Confusion about computation in paper 'Simple Recurrent Units for Highly Parallelizable Recurrence' ?

liziru commented 3 years ago

Thanks for your job. @taoleicn @taolei87

In the paper 'Simple Recurrent Units for Highly Parallelizable Recurrence', I found the following computation:

To facilitate parallelization, our light recurrence component uses a point-wise multiplication vt*ct-1 instead. With this simplification, each dimension of the state vectors becomes independent and hence parallelizable.

I have no idea how to become parallelizable when using a point-wise multiplication dimension of the state vectors instead. Because of still using ct-1, I think this ‘sru’ cannot be parallelizable.

Besides, I also found 'Training RNNs as Fast as CNNs’ computation that I think it can be parallelizable.

And, what are the differences between these two papers? I also mentioned this question in Zhihu.

Looking forward to your reply.

taolei87 commented 3 years ago

hi @liziru , thanks for posting the great questions.

(1) Difference of the two versions. In our first arxiv version, we didn't include the element-wise hidden-to-hidden connection (v * c_{t-1}) for simplicity. It is easier to derive the backward computation in this case. We added the hidden-to-hidden connection to obtain additional modeling capacity and better empirical results in our second version (EMNLP submission). See for example a comparison of two variants in Table 5 and Figure 5 in the EMNLP paper.

__________

Task prompt | Continue the discussion about how Simple Recurrent Units can be parallelized, starting right after its last sentence.

Information shown |
__________

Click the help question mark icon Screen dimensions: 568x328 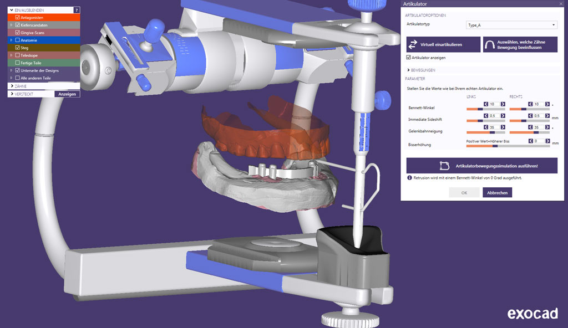coord(77,10)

__________

Result of the task |
(2) Parallelization. There are two different parallelization here. First, the matrix multiplications in (1)-(4) can be grouped into a single one and therefore be parallelized across both time step and hidden dimension. Second, you are correct that point-wise computation cannot be parallelized across time step. But they can be parallelized across hidden dimension since each dimension is independent. In other words, to compute c[t][i] you need to first compute c[t-1][i]; but you can compute c[*][i] and c[*][j] in parallel for i != j. Note the second parallelization is not available in LSTM / GRU since in these RNNs the hidden-to-hidden connections are fully connected.

Hope this helps.

liziru commented 3 years ago

hi @liziru , thanks for posting the great questions.

(1) Difference of the two versions. In our first arxiv version, we didn't include the element-wise hidden-to-hidden connection (v * c_{t-1}) for simplicity. It is easier to derive the backward computation in this case. We added the hidden-to-hidden connection to obtain additional modeling capacity and better empirical results in our second version (EMNLP submission). See for example a comparison of two variants in Table 5 and Figure 5 in the EMNLP paper.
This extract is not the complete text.